Curhat Petani Semarang, Rugi Ratusan Juta karena Kekurangan Air
SEMARANG, KOMPAS.com - Di sudut Kelurahan Mangkang Wetan, Kecamatan Tugu, Kota Semarang, tanah-tanah pertanian membentang luas, namun sebagian besar terlihat tandus dan tak tersentuh alat pertanian.
Hayat, seorang petani setempat, menatap lahan miliknya yang seluas 2,5 hektare dengan pandangan penuh keprihatinan.
Sudah tiga tahun dia dan petani lainnya menghadapi kenyataan pahit. Lahan pertanian mereka tidak lagi bisa ditanami akibat kekurangan air.

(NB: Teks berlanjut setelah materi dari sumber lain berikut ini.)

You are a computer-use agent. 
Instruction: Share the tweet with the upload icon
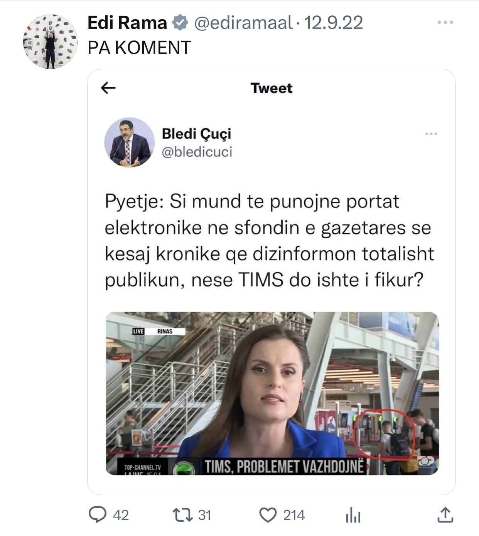point(445,515)
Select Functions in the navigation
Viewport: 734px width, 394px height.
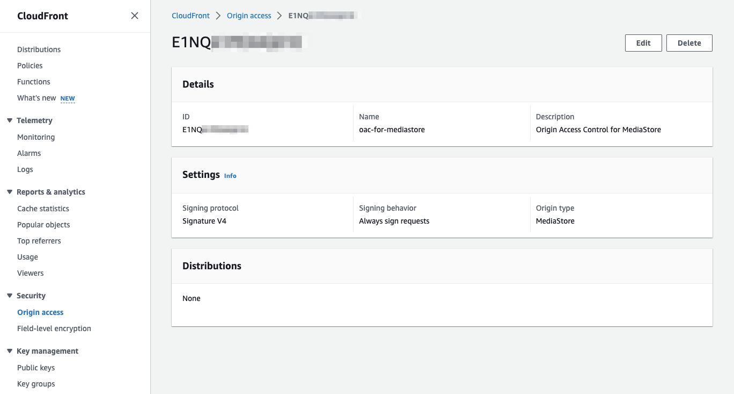click(34, 82)
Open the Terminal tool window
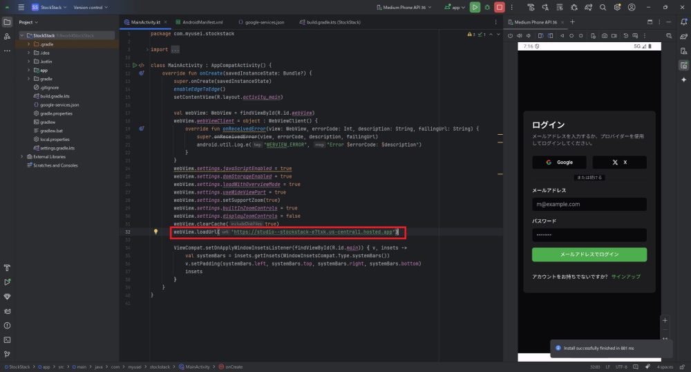The width and height of the screenshot is (691, 372). [8, 340]
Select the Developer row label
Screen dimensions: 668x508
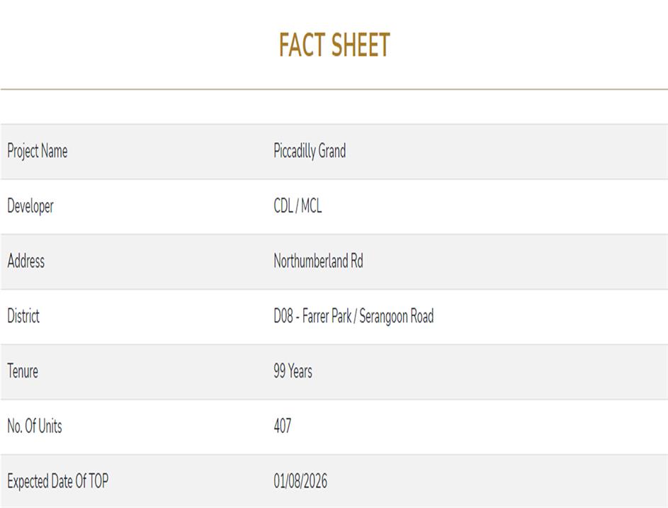[30, 206]
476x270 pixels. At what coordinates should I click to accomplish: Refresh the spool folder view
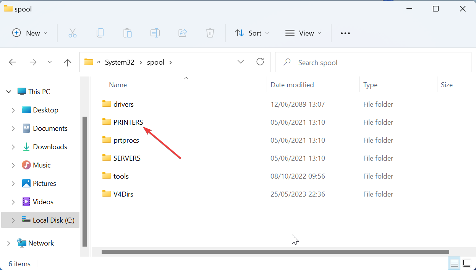pos(260,62)
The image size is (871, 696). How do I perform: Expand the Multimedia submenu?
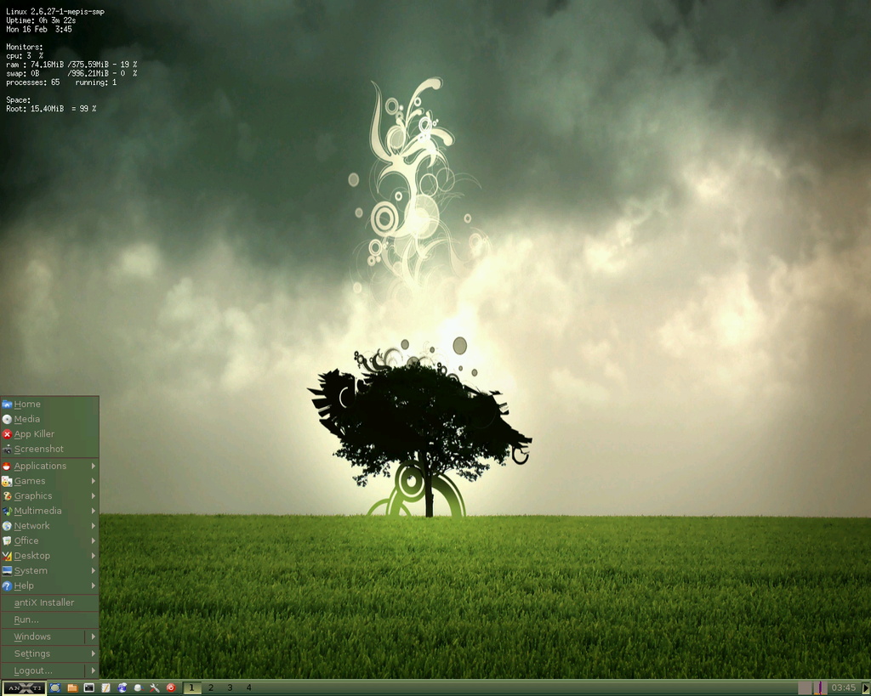point(37,511)
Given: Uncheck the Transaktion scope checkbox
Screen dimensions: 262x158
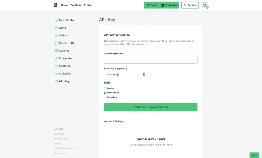Looking at the screenshot, I should (105, 93).
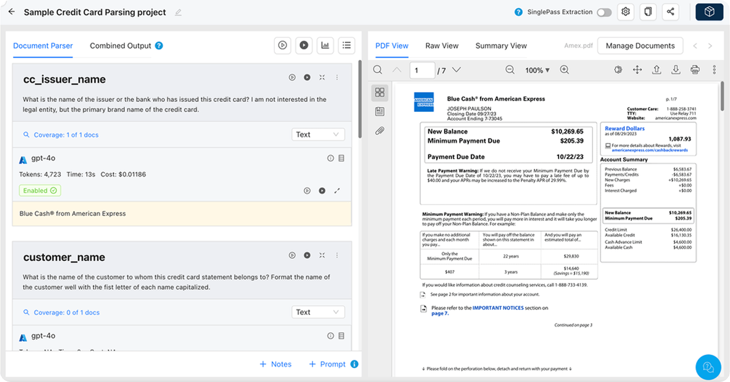The height and width of the screenshot is (382, 730).
Task: Click the left panel vertical scrollbar
Action: pyautogui.click(x=360, y=100)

“Kalau gagal panen, itu masih mending, Mas. Setidaknya kami bisa menanam walau hasilnya nihil. Tapi ini? Kami bahkan tidak bisa menanam apa-apa,” keluh Hayat saat ditemui di lokasi, Selasa (31/12/2024).
Dengan nada penuh penyesalan, Hayat menjelaskan bahwa biasanya, dengan kondisi irigasi yang memadai, dia bisa panen dua kali setahun.
Bahkan, jika aliran air mencukupi, dia berharap bisa menambah musim tanam menjadi tiga kali setahun.
Namun kini, lahan itu hanya menjadi saksi bisu atas perjuangannya yang tak berbuah.
“Setiap musim, dua hektare bisa menghasilkan sekitar Rp 50 juta. Kalau dihitung, dalam setahun kami kehilangan sekitar Rp 100 juta. Itu baru saya sendiri. Bayangkan kerugian total petani lain di sini,” ujarnya sembari menghela napas panjang.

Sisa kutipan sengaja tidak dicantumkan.